In mijn directe woonomgeving zocht ik naar kleine slootjes en beekjes waarin te vissen viel. De snoeken ‘keken mij al snel aan’ in dat heldere, ondiepe water. Alleen wist ik toen nog niet hoe ik deze moest vangen en al helmaal niet met de hengel. Ik hoorde van een klasgenootje dat hij met pijl en boog snoeken schoot tot dik in de 90 cm.

Ik geloofde daar niet zo veel van en wilde dat wel eens zien. ‘s Avonds aan de beek was hij al bezig toen ik aan kwam en zag dat hij al 5 snoeken had ‘geschoten’ tussen de 50 en 90cm. Dat wilde ik ook en heb voor mijn verjaardag een pijl en boog gevraagd aan mijn ouders.

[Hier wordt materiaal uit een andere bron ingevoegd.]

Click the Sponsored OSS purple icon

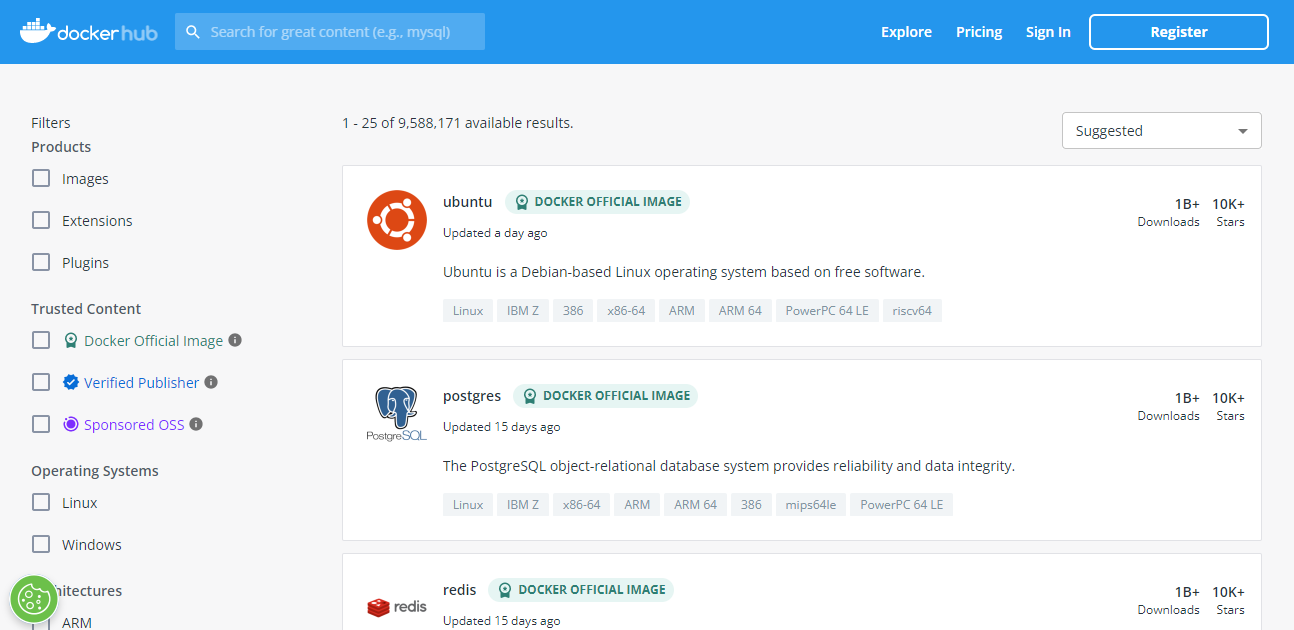70,424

Gelukkig heb ik zelf nooit een snoek geschoten, want ik schoot altijd mis. Ik wist toen ook nog niet dat het wateroppervlak ‘breekt’.  Ik had dus ver onder de snoek moeten richten om ze te kunnen raken. Wel moest  ik diverse keren in mijn onderbroek het water in om mijn pijl in het midden van de beek uit de modder te trekken.

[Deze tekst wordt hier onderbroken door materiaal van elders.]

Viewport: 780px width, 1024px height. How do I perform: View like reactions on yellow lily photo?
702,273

Toch wilde ik die snoeken vangen en bedacht een andere oplossing.  Mijn 2-delige bamboehengeltje werd omgetoverd tot snoekhengel.  Een lijn van ongeveer 0.30mm nylon en een enkele grote zilverkleurige haak. Hiermee probeerde ik de snoek onderin de bek te haken. Ik liet de haak langzaam in het heldere beekje zakken en ging hiermee richting de bek van de snoek.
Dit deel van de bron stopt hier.